Single Canadians, despite having low debt and sufficient means to purchase a home, are reticent about becoming homeowners.
That’s according to a REMAX survey conducted by Leger Marketing, which determined that only 26% of single respondents are considering a purchase. While that number increases slightly to 34% in Atlantic Canada, 52% of respondents are concerned by exorbitant home prices as well as questions pertaining to long-term economic robustness.
However, according to Christopher Alexander, REMAX Integra’s vice president and regional director for Ontario-Atlantic Region, purchasing a home would be daunting to anybody with only a single income.
“They see real estate as a good investment, and affordability plays a role, but buying as a single person is more ambitious than buying with a partner,” he said. “Government regulations have put up some barriers and first-time homebuyers find it difficult to enter the market because of the mortgage stress test. From the survey, it still looks like the dream of homeownership for singles is really strong.”

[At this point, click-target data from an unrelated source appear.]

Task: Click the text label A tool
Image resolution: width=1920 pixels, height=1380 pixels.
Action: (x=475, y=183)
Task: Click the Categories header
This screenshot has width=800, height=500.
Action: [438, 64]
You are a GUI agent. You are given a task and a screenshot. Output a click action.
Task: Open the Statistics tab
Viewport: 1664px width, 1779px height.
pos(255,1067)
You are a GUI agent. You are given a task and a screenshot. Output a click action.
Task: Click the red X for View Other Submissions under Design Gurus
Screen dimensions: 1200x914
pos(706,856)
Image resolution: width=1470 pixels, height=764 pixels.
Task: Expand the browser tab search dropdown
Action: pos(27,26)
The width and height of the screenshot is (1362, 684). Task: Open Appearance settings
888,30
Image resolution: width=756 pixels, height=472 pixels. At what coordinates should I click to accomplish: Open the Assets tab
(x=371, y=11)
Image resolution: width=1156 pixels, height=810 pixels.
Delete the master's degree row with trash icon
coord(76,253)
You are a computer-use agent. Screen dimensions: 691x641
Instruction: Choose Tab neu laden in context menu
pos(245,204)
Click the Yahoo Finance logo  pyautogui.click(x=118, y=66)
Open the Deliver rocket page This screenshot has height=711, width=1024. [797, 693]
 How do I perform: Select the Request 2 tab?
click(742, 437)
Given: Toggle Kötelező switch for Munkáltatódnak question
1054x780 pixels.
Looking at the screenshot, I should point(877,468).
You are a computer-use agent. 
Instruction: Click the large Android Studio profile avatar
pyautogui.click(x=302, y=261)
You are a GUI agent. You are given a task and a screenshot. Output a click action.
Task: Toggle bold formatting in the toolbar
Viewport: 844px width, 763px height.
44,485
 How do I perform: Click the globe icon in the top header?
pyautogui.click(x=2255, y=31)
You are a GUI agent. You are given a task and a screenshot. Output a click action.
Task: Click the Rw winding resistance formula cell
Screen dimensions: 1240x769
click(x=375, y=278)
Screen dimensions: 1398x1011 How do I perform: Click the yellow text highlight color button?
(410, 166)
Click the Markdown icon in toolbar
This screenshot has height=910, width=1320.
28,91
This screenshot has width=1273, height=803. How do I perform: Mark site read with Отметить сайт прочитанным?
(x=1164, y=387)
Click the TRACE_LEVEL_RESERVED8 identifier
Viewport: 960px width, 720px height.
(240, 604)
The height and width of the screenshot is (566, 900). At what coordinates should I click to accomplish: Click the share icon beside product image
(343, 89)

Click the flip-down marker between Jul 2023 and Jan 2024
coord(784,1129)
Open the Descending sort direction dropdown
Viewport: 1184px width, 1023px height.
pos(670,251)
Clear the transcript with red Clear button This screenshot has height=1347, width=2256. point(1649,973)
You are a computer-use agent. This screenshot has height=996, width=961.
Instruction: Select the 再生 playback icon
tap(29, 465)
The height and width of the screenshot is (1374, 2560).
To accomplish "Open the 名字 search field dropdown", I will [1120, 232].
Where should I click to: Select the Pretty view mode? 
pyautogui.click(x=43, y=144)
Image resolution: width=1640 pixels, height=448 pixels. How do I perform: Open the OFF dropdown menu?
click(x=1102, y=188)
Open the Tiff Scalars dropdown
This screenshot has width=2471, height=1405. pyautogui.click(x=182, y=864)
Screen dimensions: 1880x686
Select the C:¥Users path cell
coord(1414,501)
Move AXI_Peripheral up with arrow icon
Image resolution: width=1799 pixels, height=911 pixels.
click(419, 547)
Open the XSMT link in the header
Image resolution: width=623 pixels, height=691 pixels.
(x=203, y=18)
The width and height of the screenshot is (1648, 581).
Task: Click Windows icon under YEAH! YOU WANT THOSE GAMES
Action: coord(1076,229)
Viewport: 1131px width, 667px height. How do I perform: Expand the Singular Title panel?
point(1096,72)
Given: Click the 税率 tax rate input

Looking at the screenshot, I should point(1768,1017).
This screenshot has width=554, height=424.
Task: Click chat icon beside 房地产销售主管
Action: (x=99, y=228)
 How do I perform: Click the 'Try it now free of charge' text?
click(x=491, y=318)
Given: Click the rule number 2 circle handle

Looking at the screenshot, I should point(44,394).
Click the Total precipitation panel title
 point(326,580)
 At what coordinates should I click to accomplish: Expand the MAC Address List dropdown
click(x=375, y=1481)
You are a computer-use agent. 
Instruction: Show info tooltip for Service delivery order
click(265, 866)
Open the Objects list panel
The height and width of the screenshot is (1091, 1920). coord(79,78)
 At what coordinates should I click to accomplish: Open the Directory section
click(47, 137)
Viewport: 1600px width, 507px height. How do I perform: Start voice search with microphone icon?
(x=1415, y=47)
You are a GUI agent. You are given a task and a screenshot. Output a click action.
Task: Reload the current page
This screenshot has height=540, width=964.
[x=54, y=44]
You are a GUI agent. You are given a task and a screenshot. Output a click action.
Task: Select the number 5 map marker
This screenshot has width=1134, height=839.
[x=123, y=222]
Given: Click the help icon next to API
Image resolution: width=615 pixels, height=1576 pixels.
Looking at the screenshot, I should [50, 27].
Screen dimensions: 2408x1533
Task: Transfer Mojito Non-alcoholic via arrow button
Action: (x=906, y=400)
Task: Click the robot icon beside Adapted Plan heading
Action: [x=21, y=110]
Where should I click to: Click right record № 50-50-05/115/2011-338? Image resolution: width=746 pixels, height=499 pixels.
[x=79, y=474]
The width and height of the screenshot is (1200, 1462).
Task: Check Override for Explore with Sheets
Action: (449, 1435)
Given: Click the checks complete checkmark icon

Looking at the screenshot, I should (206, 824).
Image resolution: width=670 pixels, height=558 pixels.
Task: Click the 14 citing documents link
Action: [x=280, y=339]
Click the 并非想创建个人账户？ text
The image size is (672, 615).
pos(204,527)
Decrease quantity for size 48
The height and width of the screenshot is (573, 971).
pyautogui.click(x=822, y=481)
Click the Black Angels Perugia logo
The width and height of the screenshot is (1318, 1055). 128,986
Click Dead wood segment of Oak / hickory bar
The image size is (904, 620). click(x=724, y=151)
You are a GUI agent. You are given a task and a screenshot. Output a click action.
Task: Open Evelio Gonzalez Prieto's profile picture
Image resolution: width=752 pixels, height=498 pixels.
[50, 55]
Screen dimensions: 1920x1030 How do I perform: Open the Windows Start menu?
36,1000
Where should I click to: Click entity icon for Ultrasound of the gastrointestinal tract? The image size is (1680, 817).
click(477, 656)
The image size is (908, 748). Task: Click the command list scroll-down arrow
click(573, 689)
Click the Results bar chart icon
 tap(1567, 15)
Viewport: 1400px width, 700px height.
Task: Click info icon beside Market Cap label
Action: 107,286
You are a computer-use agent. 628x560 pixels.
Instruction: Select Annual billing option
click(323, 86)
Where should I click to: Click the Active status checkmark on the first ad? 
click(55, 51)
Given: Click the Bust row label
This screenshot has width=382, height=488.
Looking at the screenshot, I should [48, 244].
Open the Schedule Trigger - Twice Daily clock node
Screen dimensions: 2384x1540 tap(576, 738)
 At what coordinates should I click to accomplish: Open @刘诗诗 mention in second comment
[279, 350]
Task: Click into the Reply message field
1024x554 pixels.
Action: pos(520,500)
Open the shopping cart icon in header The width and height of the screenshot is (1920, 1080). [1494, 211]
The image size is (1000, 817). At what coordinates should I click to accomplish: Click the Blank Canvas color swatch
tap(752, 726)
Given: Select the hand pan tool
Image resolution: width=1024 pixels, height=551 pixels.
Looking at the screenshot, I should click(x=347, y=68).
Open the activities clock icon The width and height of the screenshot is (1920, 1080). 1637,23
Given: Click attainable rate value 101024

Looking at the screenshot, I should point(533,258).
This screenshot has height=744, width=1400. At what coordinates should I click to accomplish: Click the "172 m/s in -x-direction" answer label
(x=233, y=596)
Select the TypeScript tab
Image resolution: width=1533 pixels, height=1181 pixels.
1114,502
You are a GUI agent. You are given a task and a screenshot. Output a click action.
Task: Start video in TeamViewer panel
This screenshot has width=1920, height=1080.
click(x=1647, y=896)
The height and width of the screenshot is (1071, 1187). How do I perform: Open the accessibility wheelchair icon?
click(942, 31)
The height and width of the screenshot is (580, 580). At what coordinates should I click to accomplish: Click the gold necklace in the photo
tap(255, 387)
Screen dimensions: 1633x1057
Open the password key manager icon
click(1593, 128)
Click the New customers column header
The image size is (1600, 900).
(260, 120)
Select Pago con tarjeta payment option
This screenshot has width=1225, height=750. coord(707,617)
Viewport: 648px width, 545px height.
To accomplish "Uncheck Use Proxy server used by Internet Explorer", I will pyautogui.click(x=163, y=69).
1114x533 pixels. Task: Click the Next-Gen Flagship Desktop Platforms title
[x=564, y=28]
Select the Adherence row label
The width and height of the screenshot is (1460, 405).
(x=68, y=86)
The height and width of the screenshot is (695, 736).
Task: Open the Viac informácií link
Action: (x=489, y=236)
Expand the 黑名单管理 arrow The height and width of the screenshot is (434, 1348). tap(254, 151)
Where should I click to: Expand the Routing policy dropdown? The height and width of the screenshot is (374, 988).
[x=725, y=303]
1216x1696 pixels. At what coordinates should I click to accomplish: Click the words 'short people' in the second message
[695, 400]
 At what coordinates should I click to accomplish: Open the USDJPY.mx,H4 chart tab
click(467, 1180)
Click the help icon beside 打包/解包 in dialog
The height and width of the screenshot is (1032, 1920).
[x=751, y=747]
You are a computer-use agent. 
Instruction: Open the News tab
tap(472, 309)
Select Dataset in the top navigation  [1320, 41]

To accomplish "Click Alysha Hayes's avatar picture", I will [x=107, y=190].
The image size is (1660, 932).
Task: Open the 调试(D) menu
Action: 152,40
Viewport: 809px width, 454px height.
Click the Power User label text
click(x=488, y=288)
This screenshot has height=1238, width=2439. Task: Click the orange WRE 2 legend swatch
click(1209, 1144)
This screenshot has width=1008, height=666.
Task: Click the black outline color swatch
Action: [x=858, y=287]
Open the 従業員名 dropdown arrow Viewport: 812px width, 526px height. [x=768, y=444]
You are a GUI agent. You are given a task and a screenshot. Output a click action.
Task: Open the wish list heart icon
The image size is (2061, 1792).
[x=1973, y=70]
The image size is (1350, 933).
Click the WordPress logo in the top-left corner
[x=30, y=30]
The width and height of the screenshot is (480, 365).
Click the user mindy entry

Single-family detached homes are the most popular housing type among single buyers, however, it’s instructive to note that only 12% of respondents expressed such interest.
“Most are okay with smaller living space because they’re just one person,” said Alexander. “A lot of them buy for the sake of owning real estate and renting it out. I think getting their heads around the costs and borrowing ratios is harder than someone in a partnership because there’s only a single income, and as a result, they’re much more conscious and typically take longer to make decisions.”
An encouraging sign is that 43% of respondents are carrying less than $5,000 of debt, meaning homeownership—should they decide they’re ready—will not be as proscriptive.
“Their debt levels are modest compared to national levels. They’re living within their means.”
Elan Weintraub, a mortgage broker and director of Mortgage Outlet, says the survey results make sense because of how intimidating the price of a home can be on a single income, but other factors compound the difficulties, as well.
“If you’re married and have a double income, you have more security, but on a single income it might be scarier for you to jump in all by yourself,” he said. “Then you have the stress test to deal with and Bank of Canada interest rates have risen, making it harder. It’s scary for first-time buyers to come in and buy a condo for $600,000 or $700,000.”